** Written request **
Copy out each of the lines below that contains the word "every".

** Working data **
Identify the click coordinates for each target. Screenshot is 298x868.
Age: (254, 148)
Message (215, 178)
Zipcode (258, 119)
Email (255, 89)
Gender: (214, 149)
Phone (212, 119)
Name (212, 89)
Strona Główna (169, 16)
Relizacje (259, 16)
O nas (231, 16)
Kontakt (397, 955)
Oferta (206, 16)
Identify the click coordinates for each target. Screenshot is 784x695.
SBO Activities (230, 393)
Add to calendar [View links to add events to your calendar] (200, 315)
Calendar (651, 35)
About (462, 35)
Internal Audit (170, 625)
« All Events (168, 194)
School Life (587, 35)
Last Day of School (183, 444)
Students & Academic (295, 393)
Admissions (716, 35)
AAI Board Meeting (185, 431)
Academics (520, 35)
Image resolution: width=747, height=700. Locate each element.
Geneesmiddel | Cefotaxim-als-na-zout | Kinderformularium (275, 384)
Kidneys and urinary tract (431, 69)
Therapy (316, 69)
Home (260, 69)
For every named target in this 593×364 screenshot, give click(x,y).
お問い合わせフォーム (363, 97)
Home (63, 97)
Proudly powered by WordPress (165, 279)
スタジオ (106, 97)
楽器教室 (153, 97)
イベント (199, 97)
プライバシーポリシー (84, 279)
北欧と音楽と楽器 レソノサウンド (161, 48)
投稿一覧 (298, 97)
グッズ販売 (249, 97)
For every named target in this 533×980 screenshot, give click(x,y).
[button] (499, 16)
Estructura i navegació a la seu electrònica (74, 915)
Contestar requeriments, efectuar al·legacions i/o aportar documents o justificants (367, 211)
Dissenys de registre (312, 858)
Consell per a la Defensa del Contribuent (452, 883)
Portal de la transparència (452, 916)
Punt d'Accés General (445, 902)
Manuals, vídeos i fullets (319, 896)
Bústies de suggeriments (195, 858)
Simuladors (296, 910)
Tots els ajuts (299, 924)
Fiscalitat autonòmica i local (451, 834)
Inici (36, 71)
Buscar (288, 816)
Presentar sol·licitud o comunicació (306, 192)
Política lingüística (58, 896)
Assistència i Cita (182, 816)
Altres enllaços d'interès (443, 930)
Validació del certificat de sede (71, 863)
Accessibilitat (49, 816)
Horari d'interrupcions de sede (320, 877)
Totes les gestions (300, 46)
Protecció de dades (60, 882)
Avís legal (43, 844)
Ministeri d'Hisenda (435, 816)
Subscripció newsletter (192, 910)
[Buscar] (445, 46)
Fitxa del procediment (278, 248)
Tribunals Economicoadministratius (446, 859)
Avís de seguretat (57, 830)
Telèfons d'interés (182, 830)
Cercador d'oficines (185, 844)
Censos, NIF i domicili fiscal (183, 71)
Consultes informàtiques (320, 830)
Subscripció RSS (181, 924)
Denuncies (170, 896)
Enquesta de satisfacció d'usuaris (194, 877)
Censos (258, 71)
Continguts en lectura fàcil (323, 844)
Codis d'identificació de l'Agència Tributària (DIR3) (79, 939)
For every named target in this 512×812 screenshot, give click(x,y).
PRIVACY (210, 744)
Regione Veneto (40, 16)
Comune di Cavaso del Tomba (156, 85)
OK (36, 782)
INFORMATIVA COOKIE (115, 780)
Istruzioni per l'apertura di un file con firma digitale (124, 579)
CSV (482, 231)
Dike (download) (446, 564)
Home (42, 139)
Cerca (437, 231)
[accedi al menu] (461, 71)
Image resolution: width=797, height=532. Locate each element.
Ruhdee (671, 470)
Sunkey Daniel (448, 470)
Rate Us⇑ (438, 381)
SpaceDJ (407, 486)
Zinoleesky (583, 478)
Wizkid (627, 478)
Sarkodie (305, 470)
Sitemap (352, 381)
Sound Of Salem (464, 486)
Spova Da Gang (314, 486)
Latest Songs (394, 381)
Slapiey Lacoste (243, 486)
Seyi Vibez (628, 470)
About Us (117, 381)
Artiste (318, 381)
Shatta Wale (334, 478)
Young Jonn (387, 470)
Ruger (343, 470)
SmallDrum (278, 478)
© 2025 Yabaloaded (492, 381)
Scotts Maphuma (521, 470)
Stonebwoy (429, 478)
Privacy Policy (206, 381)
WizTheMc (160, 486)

** Solution to the exercise **
For every named target in this 593×364 screenshot, give click(x,y).
For every named target in this 533×980 screenshot, give click(x,y).
For every named target in this 512×812 screenshot, give click(x,y).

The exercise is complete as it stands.